When the connector first starts, snapshot mode is enabled. The connector reads all rows of a table in batches via SELECT with keyset pagination by orderingColumn, limiting the rows by batchSize and ordering them by the orderingColumn. Once all rows in that initial snapshot are read the connector switches into CDC mode.

This behavior is enabled by default, but can be turned off by adding "snapshot": false to the Source configuration.

Change Data Capture

This connector implements CDC features for Vitess by connecting to a VStream that listens to changes in the configured table. Every detected change is converted into a record and returned in the call to Read.

The connector in the CDC mode retrieves all the available shards from Vitess and tracks changes from all of them. If a reshard occurs, the connector will see the change and will listen for events from the new shards.

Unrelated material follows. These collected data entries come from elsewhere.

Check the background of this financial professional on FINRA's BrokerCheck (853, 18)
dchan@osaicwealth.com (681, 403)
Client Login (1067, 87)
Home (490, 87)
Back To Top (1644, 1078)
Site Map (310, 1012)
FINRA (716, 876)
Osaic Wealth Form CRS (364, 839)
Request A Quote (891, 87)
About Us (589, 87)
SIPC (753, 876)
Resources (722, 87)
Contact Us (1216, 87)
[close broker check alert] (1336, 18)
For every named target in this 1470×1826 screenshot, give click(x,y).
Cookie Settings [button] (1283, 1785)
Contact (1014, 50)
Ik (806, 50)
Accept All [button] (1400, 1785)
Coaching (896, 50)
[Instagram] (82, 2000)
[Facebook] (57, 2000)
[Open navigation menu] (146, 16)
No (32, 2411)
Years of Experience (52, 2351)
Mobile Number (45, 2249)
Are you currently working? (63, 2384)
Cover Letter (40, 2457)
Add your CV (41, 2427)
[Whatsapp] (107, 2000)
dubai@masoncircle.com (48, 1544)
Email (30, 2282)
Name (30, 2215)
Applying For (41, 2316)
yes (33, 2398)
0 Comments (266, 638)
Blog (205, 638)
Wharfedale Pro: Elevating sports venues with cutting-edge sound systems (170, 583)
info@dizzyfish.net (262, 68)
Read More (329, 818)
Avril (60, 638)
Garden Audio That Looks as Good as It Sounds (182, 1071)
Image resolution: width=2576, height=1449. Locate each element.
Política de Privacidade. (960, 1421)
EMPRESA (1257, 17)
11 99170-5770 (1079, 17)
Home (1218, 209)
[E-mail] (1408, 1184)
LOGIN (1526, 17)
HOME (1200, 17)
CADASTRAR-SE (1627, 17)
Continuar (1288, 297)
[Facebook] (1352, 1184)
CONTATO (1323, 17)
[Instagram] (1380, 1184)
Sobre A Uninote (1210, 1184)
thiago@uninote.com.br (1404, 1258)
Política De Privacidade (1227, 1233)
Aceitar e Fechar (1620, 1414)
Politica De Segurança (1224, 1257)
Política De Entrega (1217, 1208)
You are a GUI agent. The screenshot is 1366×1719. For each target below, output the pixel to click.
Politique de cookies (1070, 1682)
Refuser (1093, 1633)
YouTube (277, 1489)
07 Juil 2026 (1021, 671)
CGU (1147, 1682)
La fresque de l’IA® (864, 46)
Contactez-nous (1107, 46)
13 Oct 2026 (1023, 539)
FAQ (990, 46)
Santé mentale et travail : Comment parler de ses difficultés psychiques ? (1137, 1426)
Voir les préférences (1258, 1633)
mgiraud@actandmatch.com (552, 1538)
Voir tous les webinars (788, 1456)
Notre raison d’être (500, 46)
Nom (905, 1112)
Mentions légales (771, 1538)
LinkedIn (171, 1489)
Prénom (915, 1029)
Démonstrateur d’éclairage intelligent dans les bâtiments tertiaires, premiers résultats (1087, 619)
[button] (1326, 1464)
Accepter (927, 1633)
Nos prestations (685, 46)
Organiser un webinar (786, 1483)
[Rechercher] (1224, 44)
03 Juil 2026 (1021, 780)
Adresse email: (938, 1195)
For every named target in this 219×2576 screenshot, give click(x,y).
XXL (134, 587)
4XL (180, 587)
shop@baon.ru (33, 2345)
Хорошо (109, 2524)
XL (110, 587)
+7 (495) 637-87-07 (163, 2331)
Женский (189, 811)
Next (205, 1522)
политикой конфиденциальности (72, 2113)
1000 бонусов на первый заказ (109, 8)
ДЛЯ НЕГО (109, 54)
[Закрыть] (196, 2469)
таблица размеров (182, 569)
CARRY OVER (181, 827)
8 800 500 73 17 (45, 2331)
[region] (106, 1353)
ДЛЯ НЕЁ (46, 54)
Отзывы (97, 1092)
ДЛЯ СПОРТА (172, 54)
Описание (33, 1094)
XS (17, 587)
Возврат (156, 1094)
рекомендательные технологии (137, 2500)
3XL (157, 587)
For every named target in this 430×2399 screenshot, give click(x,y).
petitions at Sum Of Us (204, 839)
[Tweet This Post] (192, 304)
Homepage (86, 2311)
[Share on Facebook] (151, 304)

Warning Changes that happen during a snapshot are not captured.

Configuration Options

name description required default
address The address pointed to a VTGate instance.
Format: hostname:port
true
table The name of the table that the connector should read from. true
keyspace The keyspace specifies a VTGate keyspace. true
orderingColumn The name of a column that the connector will use for ordering rows. Its values must be unique and suitable for sorting, otherwise, the snapshot won't work correctly. true
keyColumn Column name that records should use for their Key fields. false primary key of a table or value of the orderingColumn
username Username of a VTGate user.
Required if your VTGate instance has a static authentication enabled.
false
password Password of a VTGate user.
Required if your VTGate instance has a static authentication enabled.
false
tabletType Specifies a VTGate tablet type. false primary
columns Comma separated list of column names that should be included in each Record's payload.
If the field is not empty it must contain a value of the orderingColumn field.
false all columns
batchSize Size of rows batch. Min is 1 and max is 100000. false 1000
maxRetries The number of reconnect retries the connector will make before giving up if a connection goes down. false 3
retryTimeout The time period that will be waited between retries. false 1
snapshot The field determines whether or not the connector will take a snapshot of the entire table before starting CDC mode. false true

Key handling

If the keyColumn field is not provided, then the connector will attempt to look up the primary key column of the table. If that can't be determined it will use a value of the orderingColumn field.

Columns

If no column names are provided in the config, then the connector will assume that all columns in the table should be returned. If columns are changed (renamed, etc.), the connector will see those changes and use the updated columns.

Known limitations

Changing a table name during a connector update can cause quite unexpected results. Therefore, it's highly not recommended to do this.

Destination

The Vitess Destination takes a record.Record and parses it into a valid SQL query. The Destination is designed to handle different payloads and keys. Because of this, each record is individually parsed and upserted.

Table name

If a record contains a table property in its metadata it will be inserted in that table, otherwise it will fall back to use the table configured in the connector. Thus, a Destination can support multiple tables in a the same connector, as long as the user has proper access to those tables.

Upsert Behavior

If the target table already contains a record with the same key, the Destination will upsert with its current received values. Since the keys must be unique, this can lead to overwriting and potential data loss, so the keys must be correctly assigned from the Source.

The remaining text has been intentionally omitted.